Presently: “Yet Terra’s did rescue enough of my people that we have a chance to survive. I am not ungrateful, nor unaware of where Imhotep’s best interest lies. I actually dream of serving Terra in a wider field than any one planet. What a grand game of play!”
“I’d sure like to get out there too.” Diana shook herself. “S’pose we stop talkin’ like world-weary eighteen-year-olds—”
“Sound counsel, coming from a seventeen-year-old.”
She laughed before she went on: “All right, down to business. You’re a secret agent of the Navy, no matter how low in grade. You’re onto somethin’ havin’ to do with the fight for the throne. You need some kind of help from Axor and me. That’s about the whole of what I know.”

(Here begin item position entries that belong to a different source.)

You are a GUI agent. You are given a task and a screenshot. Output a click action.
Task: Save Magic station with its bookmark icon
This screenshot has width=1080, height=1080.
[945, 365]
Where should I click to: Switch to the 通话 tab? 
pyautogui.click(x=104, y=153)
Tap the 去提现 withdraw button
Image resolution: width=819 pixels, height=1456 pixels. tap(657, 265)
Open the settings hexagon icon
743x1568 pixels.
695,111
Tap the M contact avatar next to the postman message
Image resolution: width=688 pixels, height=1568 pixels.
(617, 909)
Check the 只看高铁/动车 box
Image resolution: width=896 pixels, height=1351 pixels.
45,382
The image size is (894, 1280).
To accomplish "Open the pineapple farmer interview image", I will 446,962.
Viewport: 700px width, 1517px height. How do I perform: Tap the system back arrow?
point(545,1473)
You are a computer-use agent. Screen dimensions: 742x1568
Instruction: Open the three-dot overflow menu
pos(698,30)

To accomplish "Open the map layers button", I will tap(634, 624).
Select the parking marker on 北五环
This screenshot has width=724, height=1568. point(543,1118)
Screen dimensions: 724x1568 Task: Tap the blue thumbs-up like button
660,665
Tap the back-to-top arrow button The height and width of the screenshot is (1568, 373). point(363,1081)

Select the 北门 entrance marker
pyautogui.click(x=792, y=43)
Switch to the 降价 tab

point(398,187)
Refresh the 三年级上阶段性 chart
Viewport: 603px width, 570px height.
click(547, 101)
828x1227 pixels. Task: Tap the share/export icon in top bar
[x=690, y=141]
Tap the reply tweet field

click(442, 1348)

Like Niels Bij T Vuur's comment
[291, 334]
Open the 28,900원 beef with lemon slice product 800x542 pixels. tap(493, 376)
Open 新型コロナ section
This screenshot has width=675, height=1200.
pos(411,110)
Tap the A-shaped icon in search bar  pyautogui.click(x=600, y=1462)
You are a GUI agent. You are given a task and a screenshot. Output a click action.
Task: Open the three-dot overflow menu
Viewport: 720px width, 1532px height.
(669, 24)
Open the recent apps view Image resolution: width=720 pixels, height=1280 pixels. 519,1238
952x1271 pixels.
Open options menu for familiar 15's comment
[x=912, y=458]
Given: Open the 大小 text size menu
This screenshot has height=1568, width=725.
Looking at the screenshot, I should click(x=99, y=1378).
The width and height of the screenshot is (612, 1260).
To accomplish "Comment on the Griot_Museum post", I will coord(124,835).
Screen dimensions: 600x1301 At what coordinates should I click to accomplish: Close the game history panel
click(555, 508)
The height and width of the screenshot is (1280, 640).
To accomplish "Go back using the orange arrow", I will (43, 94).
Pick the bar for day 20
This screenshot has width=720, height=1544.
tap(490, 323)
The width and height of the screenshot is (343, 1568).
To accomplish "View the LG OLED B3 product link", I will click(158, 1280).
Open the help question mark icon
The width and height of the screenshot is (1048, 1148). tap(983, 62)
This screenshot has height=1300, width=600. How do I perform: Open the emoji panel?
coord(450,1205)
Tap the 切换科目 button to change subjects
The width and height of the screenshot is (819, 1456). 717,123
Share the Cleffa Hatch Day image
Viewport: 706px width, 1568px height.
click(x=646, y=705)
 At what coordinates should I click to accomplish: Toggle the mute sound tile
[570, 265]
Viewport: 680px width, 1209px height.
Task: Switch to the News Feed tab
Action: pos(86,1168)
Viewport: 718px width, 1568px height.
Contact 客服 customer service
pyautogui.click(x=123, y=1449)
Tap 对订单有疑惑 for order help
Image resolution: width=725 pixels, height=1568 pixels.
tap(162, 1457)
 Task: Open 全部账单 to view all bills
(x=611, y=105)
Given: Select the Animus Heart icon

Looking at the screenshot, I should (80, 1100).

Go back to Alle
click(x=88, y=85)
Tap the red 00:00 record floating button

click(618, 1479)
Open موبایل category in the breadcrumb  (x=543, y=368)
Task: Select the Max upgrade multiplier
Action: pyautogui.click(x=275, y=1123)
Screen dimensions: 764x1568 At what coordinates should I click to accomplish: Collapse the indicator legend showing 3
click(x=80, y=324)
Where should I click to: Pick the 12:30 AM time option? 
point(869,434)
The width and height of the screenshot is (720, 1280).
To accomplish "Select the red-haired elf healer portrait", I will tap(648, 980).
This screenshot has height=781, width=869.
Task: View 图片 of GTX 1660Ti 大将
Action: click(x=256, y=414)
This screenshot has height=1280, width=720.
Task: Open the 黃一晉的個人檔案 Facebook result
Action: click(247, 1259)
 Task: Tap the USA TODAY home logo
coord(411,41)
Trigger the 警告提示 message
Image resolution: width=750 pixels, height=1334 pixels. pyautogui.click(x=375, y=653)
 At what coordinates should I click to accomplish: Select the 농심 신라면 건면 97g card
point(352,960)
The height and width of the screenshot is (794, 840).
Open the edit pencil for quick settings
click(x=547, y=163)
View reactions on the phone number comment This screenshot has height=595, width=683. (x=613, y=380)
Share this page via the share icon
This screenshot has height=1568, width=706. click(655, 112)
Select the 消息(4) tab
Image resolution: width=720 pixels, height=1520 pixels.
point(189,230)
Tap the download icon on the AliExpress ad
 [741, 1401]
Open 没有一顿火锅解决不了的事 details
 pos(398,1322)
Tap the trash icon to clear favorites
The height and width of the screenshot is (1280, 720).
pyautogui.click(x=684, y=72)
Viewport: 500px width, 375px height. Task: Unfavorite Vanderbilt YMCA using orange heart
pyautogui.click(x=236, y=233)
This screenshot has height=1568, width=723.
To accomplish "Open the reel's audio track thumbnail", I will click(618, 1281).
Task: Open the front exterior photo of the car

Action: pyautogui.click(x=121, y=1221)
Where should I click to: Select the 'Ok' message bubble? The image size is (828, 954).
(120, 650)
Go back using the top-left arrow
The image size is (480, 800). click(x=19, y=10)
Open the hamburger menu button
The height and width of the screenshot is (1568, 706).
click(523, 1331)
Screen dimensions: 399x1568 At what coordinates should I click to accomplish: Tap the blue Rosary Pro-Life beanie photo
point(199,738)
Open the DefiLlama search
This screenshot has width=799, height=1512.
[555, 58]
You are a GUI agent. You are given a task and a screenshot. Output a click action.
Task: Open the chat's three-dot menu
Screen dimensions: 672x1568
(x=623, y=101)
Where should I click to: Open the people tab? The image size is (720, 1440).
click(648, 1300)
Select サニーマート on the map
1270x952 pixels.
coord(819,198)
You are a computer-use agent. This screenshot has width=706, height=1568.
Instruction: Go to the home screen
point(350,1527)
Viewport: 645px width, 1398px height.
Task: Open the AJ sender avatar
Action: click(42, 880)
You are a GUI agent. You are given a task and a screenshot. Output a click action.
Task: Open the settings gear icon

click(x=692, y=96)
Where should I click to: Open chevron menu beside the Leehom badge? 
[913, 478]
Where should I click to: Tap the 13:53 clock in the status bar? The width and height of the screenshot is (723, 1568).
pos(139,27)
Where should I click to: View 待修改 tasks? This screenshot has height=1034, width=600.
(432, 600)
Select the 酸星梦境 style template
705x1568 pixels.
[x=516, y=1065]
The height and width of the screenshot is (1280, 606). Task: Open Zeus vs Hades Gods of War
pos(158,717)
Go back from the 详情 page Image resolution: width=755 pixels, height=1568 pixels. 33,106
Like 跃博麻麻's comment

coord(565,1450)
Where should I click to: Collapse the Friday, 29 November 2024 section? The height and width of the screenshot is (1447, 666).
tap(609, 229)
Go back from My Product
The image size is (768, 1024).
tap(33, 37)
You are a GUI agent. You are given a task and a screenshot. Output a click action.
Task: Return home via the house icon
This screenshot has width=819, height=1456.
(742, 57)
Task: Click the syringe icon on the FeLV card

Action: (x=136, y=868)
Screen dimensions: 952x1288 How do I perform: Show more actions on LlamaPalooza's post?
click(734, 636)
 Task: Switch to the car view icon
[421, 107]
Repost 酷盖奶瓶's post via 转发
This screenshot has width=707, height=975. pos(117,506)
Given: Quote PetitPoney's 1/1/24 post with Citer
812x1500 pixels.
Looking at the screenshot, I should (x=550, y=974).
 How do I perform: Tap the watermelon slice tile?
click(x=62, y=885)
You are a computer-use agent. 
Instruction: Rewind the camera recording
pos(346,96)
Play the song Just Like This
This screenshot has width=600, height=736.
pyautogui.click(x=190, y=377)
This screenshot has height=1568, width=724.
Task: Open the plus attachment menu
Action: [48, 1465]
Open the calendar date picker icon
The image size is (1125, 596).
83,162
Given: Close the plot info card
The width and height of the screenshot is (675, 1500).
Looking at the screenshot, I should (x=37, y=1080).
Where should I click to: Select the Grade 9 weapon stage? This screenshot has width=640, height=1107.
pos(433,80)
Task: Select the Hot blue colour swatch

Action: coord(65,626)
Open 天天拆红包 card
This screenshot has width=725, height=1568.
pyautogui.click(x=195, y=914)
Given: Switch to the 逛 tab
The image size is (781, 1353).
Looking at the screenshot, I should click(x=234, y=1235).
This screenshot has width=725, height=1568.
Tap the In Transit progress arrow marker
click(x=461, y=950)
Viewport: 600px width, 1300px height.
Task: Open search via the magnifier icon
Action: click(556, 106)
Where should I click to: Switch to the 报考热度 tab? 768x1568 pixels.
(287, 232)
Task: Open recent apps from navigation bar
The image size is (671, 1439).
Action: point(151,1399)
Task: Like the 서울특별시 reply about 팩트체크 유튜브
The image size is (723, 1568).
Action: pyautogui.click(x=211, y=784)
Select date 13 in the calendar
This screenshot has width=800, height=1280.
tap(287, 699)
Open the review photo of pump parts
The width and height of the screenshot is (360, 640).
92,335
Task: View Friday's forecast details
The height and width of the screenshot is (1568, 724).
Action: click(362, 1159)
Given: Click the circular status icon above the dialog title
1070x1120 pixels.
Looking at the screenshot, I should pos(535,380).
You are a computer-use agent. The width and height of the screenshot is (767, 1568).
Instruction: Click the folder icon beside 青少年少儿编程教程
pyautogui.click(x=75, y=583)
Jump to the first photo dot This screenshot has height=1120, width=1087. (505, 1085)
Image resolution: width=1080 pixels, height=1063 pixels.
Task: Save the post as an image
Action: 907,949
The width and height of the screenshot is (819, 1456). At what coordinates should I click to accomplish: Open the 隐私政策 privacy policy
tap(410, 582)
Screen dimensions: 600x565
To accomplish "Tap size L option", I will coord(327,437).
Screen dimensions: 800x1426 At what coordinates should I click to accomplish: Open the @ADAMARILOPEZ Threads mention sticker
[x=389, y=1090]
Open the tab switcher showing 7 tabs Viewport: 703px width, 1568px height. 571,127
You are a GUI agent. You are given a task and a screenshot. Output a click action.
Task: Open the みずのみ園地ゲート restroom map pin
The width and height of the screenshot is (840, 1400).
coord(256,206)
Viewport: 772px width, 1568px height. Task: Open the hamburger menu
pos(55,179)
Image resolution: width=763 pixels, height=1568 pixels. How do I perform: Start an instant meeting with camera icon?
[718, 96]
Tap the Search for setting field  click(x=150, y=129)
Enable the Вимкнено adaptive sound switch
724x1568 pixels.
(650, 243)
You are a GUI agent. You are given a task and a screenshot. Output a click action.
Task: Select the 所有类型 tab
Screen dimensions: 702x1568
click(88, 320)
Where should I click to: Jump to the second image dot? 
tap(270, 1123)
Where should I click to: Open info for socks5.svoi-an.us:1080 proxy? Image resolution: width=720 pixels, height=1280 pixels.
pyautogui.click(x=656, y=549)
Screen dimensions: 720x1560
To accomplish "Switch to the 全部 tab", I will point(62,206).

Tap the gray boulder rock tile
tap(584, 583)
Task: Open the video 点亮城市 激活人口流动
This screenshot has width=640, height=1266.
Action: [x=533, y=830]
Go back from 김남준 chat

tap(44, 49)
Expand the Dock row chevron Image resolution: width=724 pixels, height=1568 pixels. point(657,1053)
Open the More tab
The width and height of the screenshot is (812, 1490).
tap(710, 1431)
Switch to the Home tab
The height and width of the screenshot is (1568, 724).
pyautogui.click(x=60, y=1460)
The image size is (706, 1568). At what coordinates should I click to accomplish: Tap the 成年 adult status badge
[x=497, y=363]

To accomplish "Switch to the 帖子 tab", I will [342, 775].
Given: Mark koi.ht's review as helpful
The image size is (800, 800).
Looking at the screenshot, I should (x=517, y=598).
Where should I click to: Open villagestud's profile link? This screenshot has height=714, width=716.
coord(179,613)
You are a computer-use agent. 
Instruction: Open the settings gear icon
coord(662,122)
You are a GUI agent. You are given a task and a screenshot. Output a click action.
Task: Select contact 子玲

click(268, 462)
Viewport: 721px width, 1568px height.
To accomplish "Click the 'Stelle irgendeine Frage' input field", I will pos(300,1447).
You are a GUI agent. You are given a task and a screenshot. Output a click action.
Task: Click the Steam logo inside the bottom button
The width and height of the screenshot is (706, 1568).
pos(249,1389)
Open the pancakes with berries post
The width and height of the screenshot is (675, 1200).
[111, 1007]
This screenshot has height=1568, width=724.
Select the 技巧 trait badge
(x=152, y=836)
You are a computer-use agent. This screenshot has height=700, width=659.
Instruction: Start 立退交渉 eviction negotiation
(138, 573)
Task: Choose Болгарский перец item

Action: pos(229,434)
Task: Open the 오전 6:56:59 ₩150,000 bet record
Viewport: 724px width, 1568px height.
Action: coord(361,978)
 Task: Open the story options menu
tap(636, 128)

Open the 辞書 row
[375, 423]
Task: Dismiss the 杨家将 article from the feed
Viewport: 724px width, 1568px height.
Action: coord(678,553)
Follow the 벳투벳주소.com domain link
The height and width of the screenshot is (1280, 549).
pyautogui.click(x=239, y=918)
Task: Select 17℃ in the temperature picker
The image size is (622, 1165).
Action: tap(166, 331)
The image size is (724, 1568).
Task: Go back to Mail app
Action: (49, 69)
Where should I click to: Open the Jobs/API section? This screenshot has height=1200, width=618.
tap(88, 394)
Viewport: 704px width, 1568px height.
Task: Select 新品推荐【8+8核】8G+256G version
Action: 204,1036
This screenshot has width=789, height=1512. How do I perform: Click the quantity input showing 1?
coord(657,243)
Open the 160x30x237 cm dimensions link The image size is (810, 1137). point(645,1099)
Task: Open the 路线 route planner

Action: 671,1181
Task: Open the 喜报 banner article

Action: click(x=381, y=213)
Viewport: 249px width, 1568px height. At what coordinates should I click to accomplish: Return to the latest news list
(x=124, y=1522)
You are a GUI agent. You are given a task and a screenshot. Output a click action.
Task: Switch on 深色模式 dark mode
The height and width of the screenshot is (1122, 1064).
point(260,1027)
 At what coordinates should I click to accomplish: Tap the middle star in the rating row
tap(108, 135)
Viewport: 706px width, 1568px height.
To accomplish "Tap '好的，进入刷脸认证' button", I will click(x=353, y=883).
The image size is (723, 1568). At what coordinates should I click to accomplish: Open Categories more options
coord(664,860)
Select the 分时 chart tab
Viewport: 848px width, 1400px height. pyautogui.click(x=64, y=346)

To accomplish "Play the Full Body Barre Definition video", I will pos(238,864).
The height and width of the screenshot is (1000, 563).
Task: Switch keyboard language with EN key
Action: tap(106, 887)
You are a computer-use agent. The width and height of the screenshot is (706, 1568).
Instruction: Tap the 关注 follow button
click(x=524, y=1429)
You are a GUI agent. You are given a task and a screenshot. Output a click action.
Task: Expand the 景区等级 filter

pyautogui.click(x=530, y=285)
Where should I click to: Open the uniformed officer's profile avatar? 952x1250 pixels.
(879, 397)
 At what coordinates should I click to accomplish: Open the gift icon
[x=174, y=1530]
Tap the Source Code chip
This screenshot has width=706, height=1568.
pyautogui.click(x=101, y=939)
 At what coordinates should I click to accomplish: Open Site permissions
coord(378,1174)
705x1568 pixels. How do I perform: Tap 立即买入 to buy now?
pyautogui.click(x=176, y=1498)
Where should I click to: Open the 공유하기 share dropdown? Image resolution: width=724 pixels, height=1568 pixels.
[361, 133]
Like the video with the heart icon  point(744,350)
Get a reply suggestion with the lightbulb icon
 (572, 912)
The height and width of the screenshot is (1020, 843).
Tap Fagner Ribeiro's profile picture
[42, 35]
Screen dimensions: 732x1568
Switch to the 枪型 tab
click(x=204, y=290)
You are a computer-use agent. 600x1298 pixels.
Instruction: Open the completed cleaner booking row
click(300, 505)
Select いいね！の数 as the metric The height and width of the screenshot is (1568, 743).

“I know not a great deal more myself,” Targovi confessed. “What I have is a ghosting of hints, clues, incongruities. They whisper to me that naught which has been happening is what it pretends to be—that we are the victims of a gigantic hoax, like an ice bull which a hunter stampedes toward a cliff edge. But I have no proof. Who would listen to me, an outlaw?”
Diana squeezed his hand. The fur was velvety under her fingers. “I will.”
“Thank you, small person who is no longer so small. Now, you too will find it hard to think ill of Admiral Sir Olaf Magnusson.”